I understand No Contact when a relationship ends, but not to fix problems in a relationship.

If my husband told me he wanted 30 days of no contact, I'd tell him to go f himself and leave.


----------



## EleGirl (Dec 3, 2011)

:scratchhead:


drivingmenutzkma said:


> So ok I think 95% of us all agree the "No Contact" rule is a must and works to either let yourself know to move on or helps to mend the problems in a broken relationship.
> 
> What my question is...... "What is the best thing to text or say to a woman BEFORE going no contact for 30 days?"
> 
> ...


I don't know where you got the idea that "no contact" will help mend the problems in a broken relationship. I think you misunderstand something.

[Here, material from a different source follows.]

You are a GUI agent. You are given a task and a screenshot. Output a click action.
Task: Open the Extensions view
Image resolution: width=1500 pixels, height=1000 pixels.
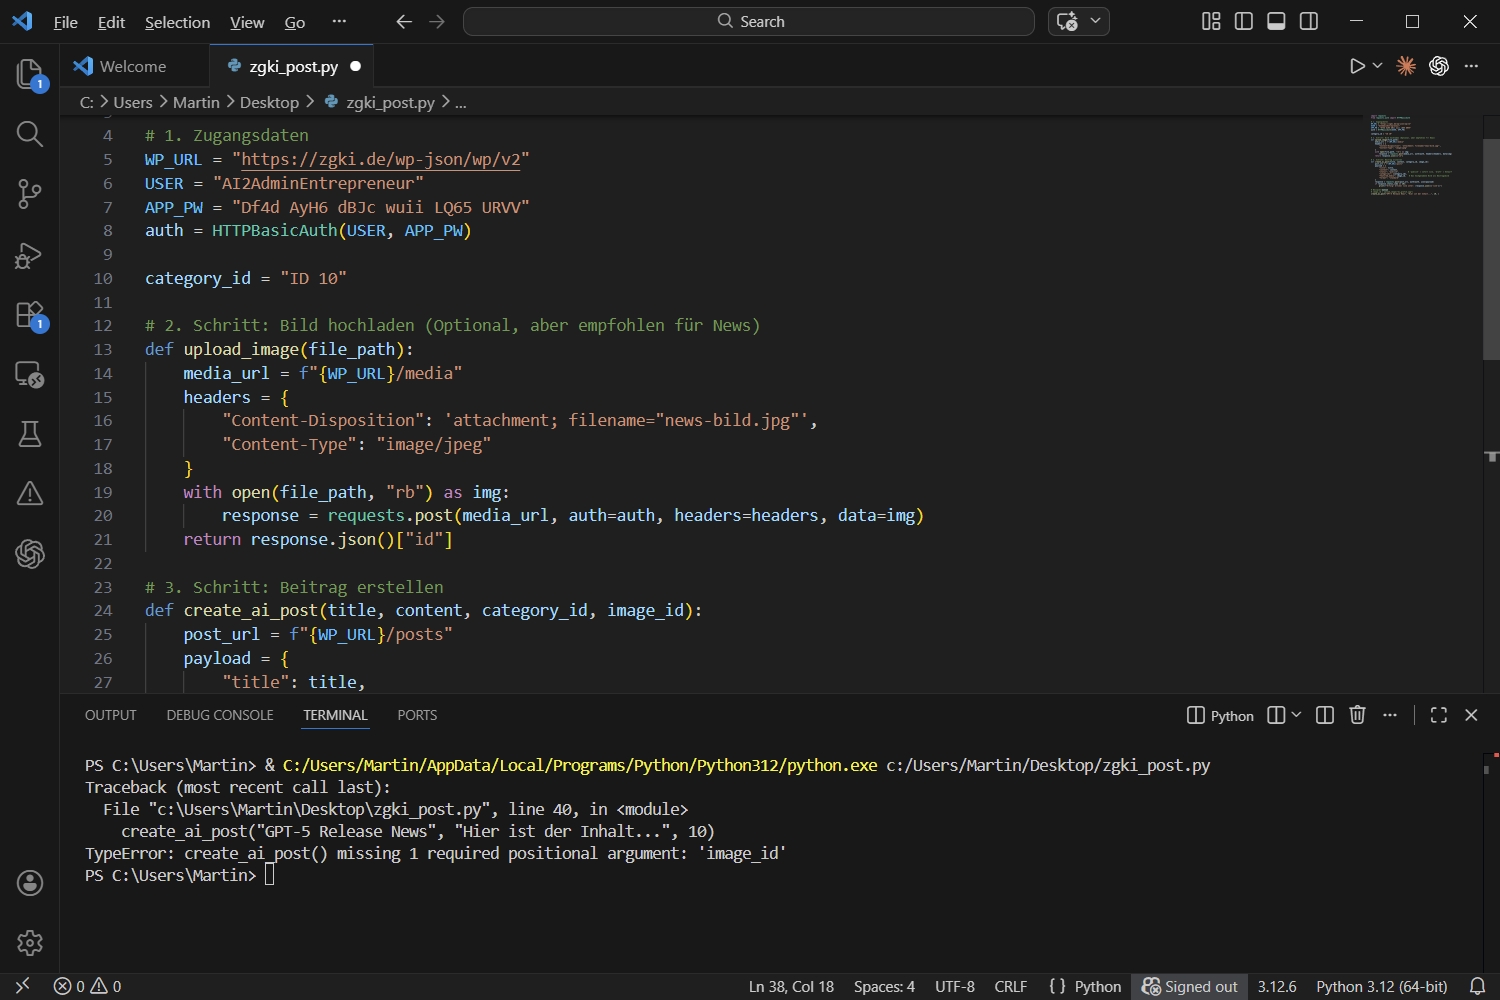click(x=30, y=315)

You cannot fix problems without contact. It does not work that way. To fix things you have to have contact.

Use no-contact to end a relationship, not fix it.


I just read your thread about your (ex?)gf letting a male friend sleep at her house when he was drunk so that he did not drunk-drive.

So I have some questions on this.. where was he when he got drunk? Did he get drunk at her place? Did he get drunk somewhere else and then someone else drop him off at her place? Or did he get drunk and then drive drunk to her place?:scratchhead: 

I agree with others on that thread that it's not clear that she cheated.

It seems that the two of you have very different ideas of what your relationship is all about. The two of you need to discuss this and see if you can some to some agreement. If you cannot, then this is an issue that is a deal breaker since you feel very strongly that you cannot be in a dating relationship with a woman who allows a male friend to sleep off a drunk in her place.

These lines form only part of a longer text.